Aphrodite Menjadi Dirinya (1)

25 8 1
                                    

Sesaat Edgar melangkah dari rumahnya. Di sana dia menemukan Bu Mutia, tetangga yang biasa dipanggil Bunda oleh orang kampungnya, dia sedang memperhatikan karya pohon jeruknya, yang mekarnya mulai memudar. Dia adalah wanita anggun dan jangkung yang berusia awal lima puluhan. Rambutnya pirangnya panjang terurai dibawah topi kebun yang halus. Bunda Mutia tersenyum ketika melihat Edgar, dan memberi tanda supaya pemuda itu menghampirinya.

"Apa kabar? Lebih baik, aku harap." Dengan lembut, Bunda Mutia menyentuh luka di kepala Edgar.

"Aku baik-baik saja."

"Istirahatlah, tidak perlu terlalu memaksakan dirimu Edgar, aku sudah tahu semua cerita tentang ayahmu. Disini aku akan selalu mendukungmu."

"Tidak apa Bunda Mutia, aku harus pergi ke sekolah hari ini. Beberapa pekerjaan rumah harus kukumpulkan."

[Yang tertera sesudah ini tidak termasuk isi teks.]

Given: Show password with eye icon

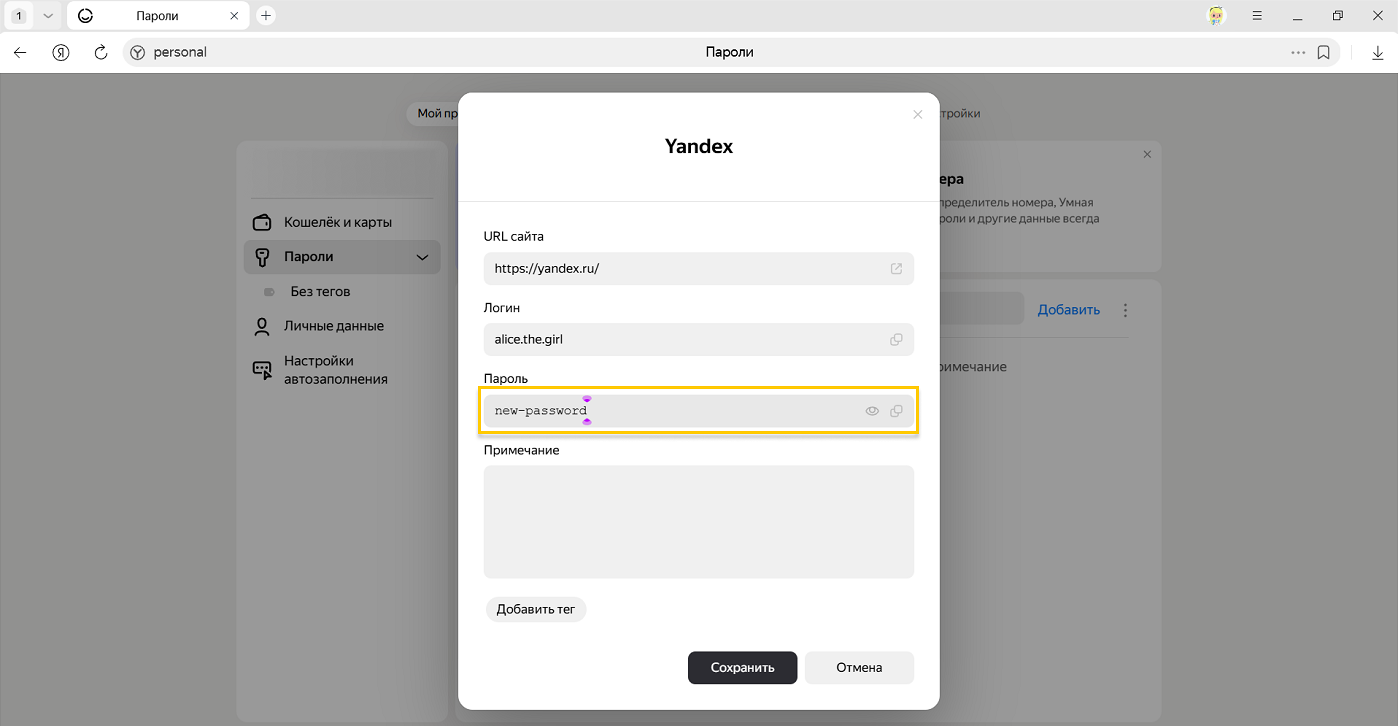Looking at the screenshot, I should pos(872,411).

"Aku kasihan, tapi aku juga bangga kepadamu.. Aku akan mencoba mengurus ayahmu. Jadi, tetaplah kuat Edgar." Ucap Bunda Mutia

"Terimakasih." Edgar dengan pelan berjalan lagi ke arah sekolah.

Perjalanan terasa tenang di iringi lambaian pohon yang syahdu, dua puluh menit lebih telah ditempuhnya. Lapangan sekolah terpampang luas dengan mistar gawang di sisi depan dan belakangnya, koridor yang panjang harus dilalui. Dia ada, namun keberadaan nya seperti dianggap tidak ada, matanya selalu tertunduk tiap kali melawati siswa lain. Kelasnya berada di lantai dua tepat di sebelah tangga. Kelas 11A tertera di bagian atas pintu ruangan. Satu tahun lebih dia berada disekolah ini, namun tidak ada satupun siswa yang dia kenal.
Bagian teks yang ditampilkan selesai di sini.